佐川急便はこのほど,貨物の輸配送管理や貨物の追跡管理などをする基幹系システム「貨物システム」を刷新した。新貨物システムの特徴は,IA64サーバーを中心とする100台のサーバーで構成されており,1日当たり約1億件のデータを格納したり,1日当たり300万件ほどのデータを参照したりできる。同社の社内にある1万台以上のPCと,顧客のPCから,貨物に関するデータの格納,参照といった処理をリアルタイムで実行できる。

 新システムは,Webサーバー,アプリケーション・サーバー,DBサーバー,統合運用管理システムなどで構成する。

 アプリケーション・サーバーには,開発に携わったフューチャーアーキテクトが独自開発したJavaベースのミドルウエア「RtFA(Real time Framework Architecture)」が搭載されている。RtFAはメッセージ連携機能を備えており,その機能を使って,大量データを複数サーバーで並列処理できるようにした。複数サーバーのうち1台に障害が発生しても,残っているサーバーでメッセージ連携できるようにしているので,無停止で運用できる。
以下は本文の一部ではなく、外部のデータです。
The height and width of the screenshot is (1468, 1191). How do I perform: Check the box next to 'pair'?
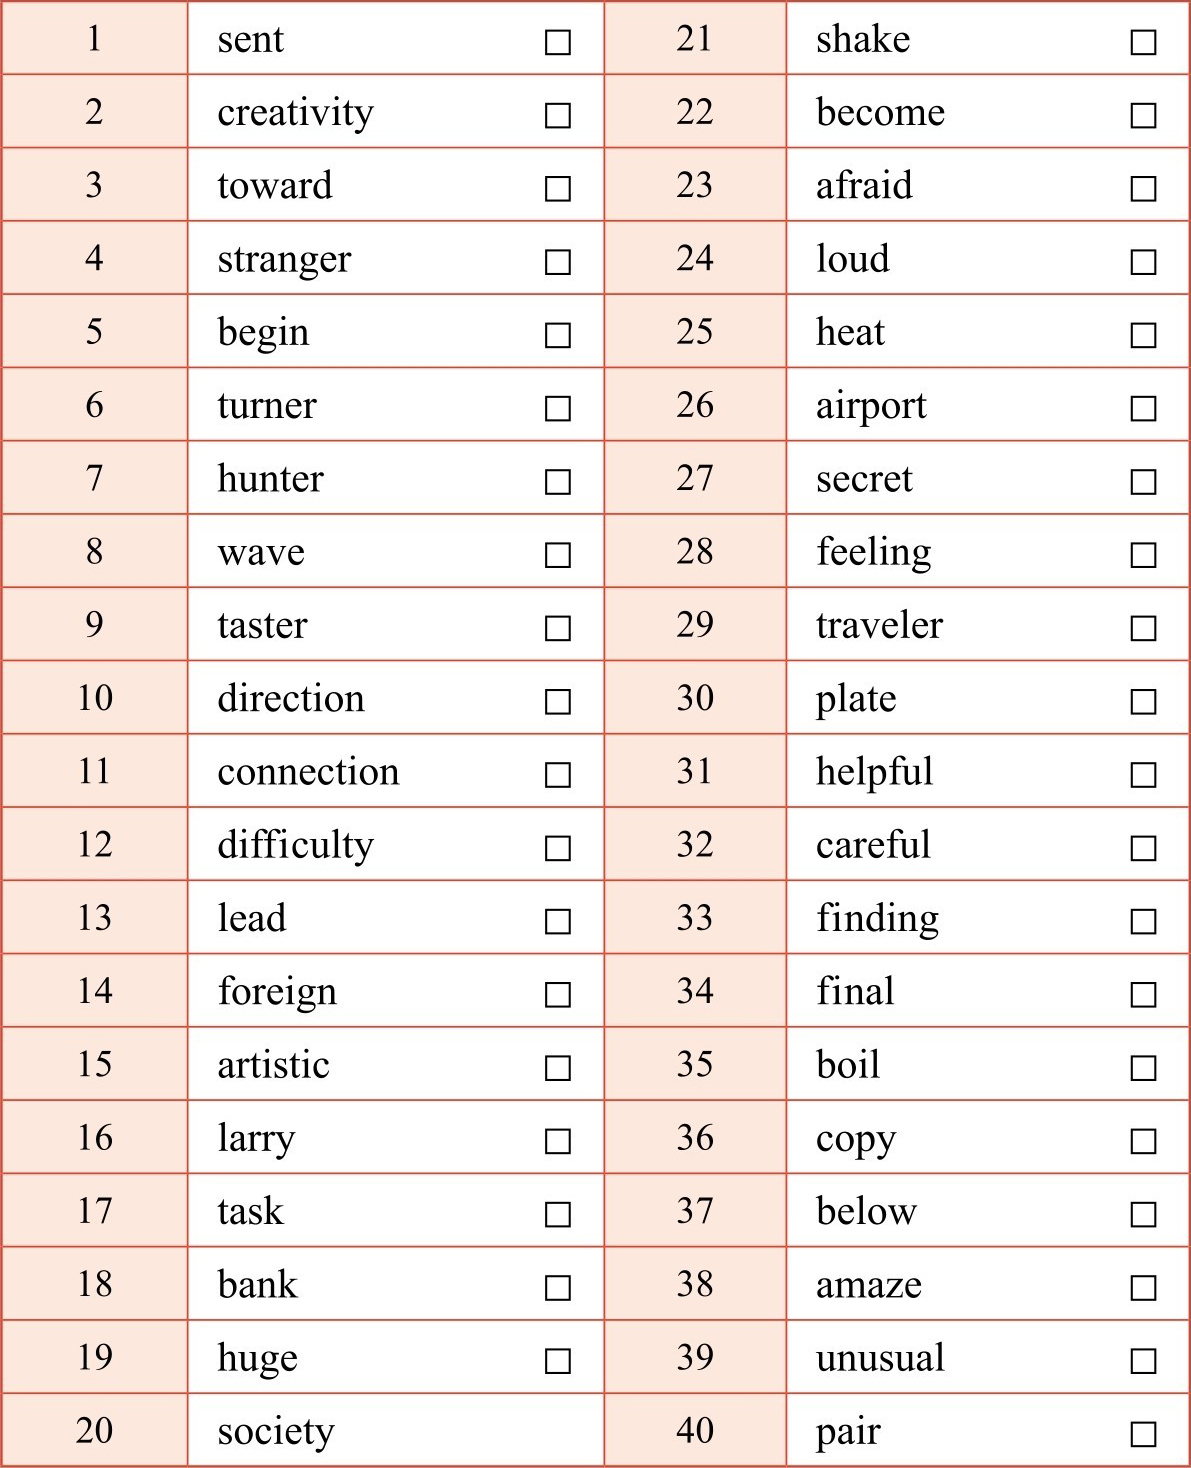point(1143,1434)
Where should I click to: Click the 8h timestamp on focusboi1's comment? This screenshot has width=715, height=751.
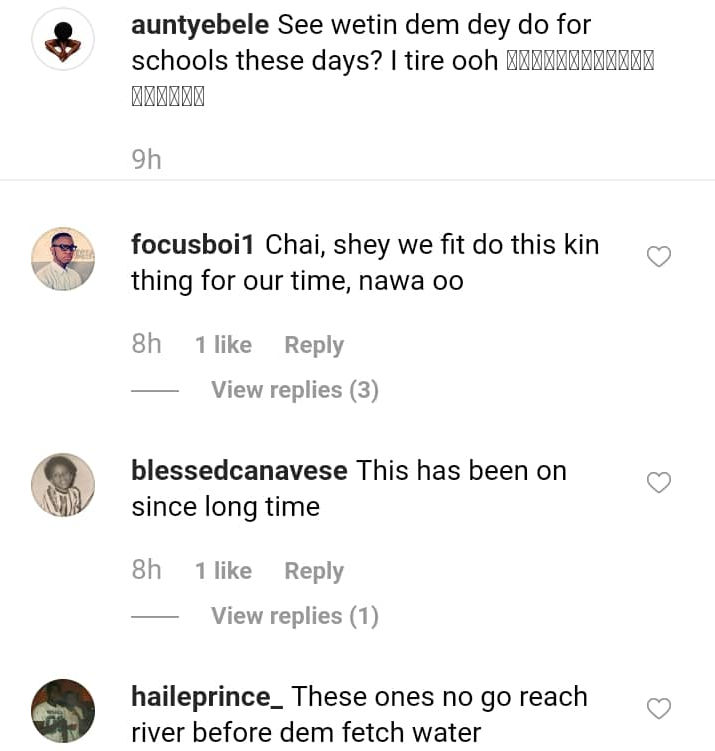pos(146,345)
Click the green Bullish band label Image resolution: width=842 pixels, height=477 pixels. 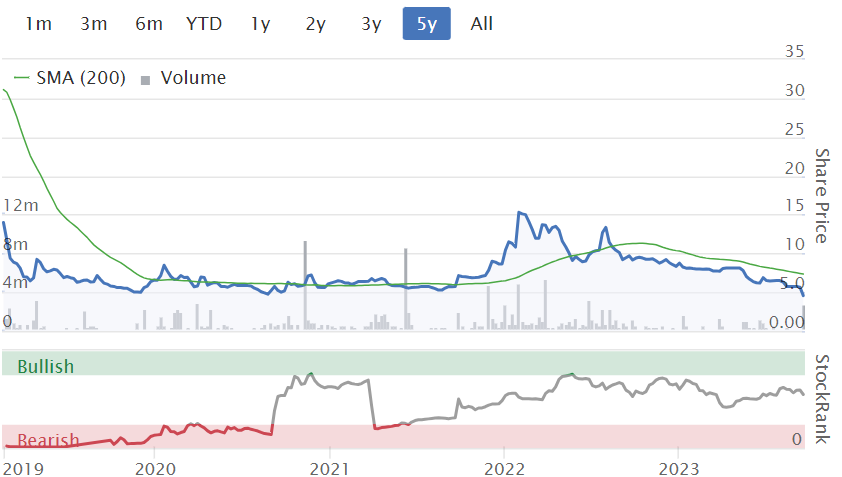(46, 366)
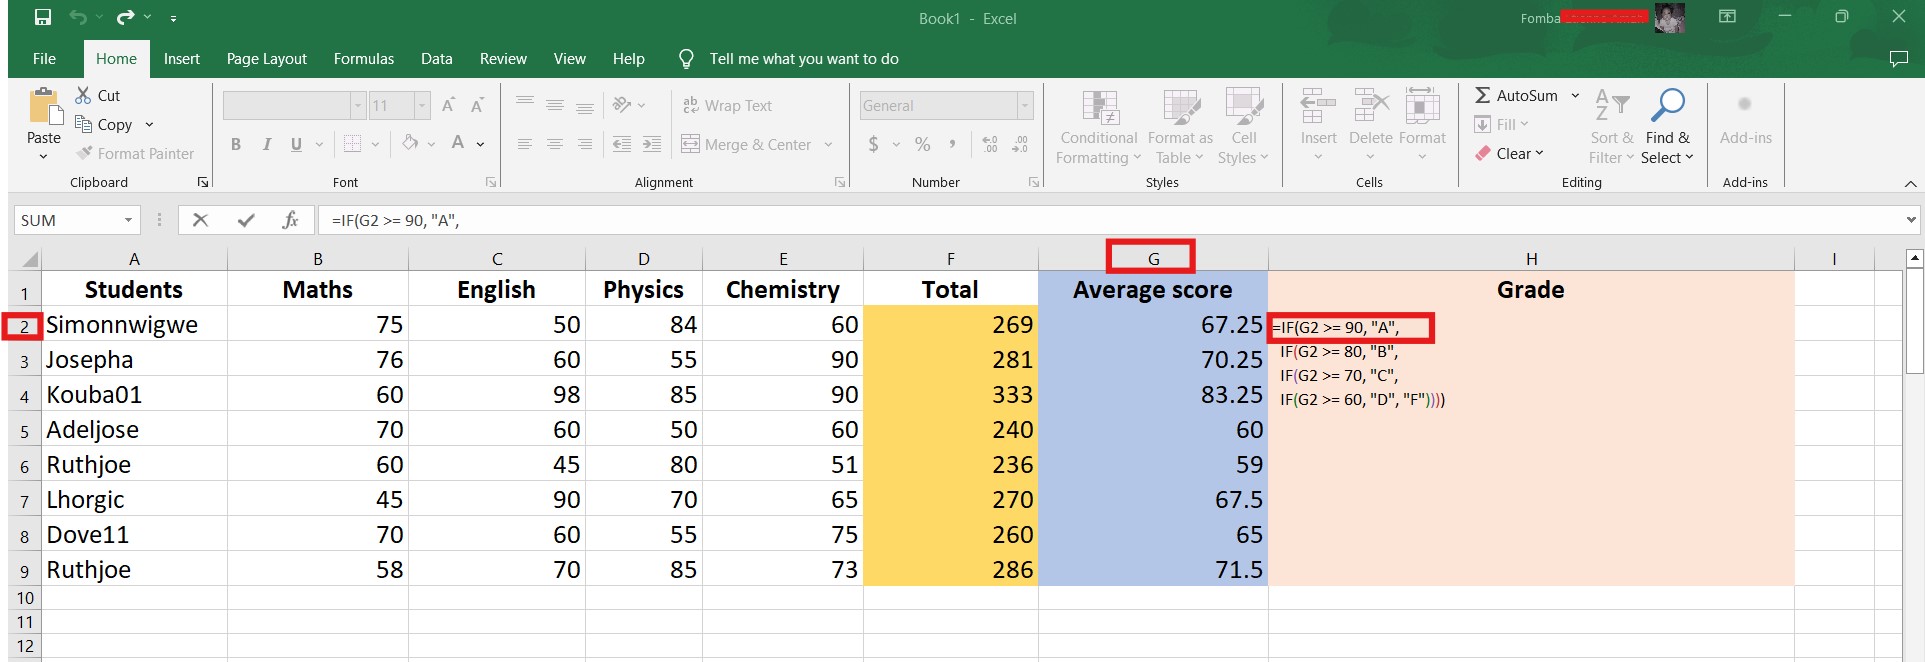
Task: Expand the Name Box dropdown showing SUM
Action: pos(128,220)
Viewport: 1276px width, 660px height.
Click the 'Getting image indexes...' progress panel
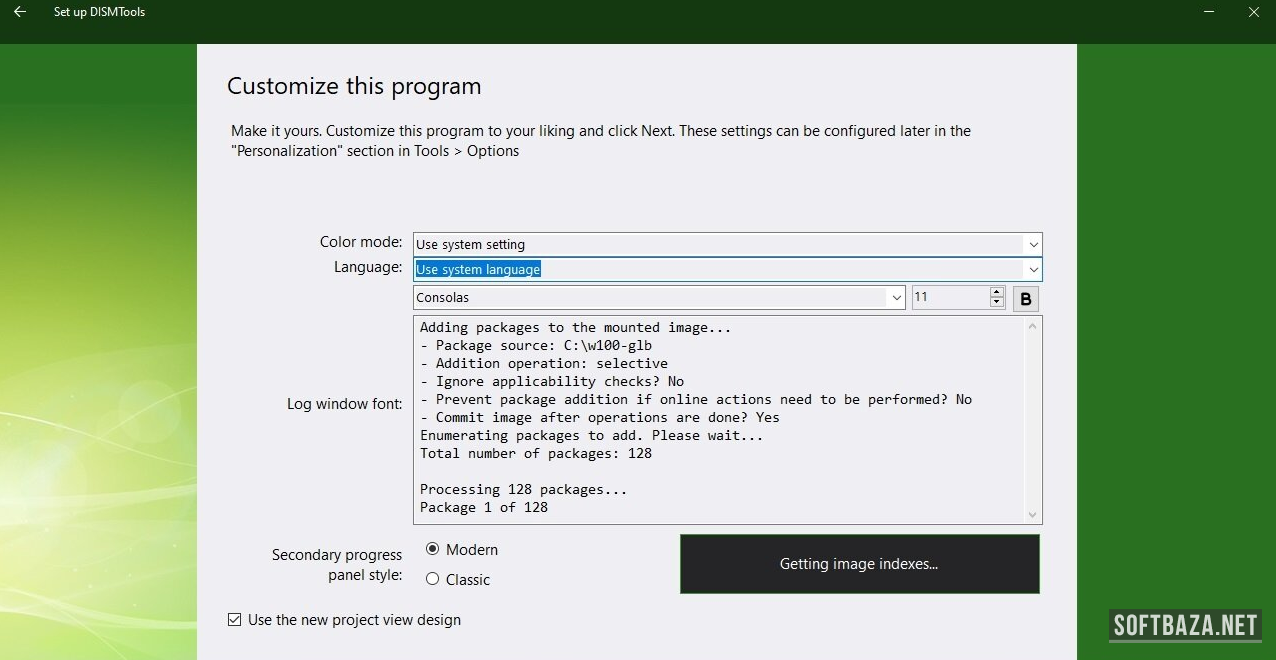pyautogui.click(x=859, y=564)
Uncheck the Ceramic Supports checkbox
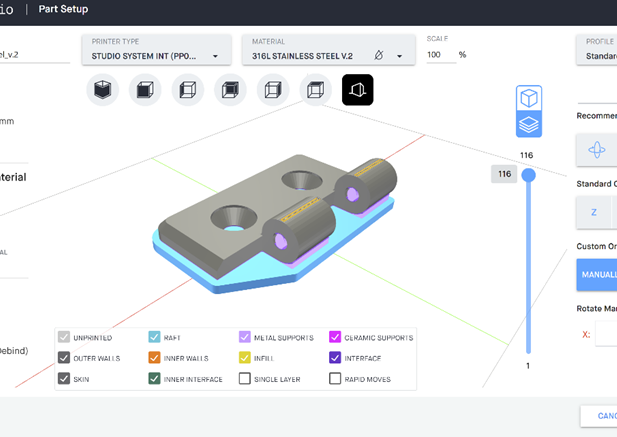This screenshot has width=617, height=437. click(x=336, y=338)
 また,DBサーバーには,日本オラクルのOracle 10gと,クラスタリング・ソフトウエア「RAC(Oracle Real Application Clusters) 10g」を導入した。DBサーバーは8台で負荷分散と並列処理をさせているため,無停止で運用できる。データベース処理のなかで性能要求が厳しいものについては,データを論理的に分割するOracle 10gのパーティショニング機能を採用して,データ更新の競合を防ぐ工夫を凝らした。

 開発プロジェクトには,佐川急便が属するSGホールディングスグループの情報システム会社,佐川コンピューター・システムと,フューチャーアーキテクトが参加した。プロジェクトは2005年8月からスタート。14カ月のプロジェクト期間を経て,新貨物システムは2006年10月に稼働した。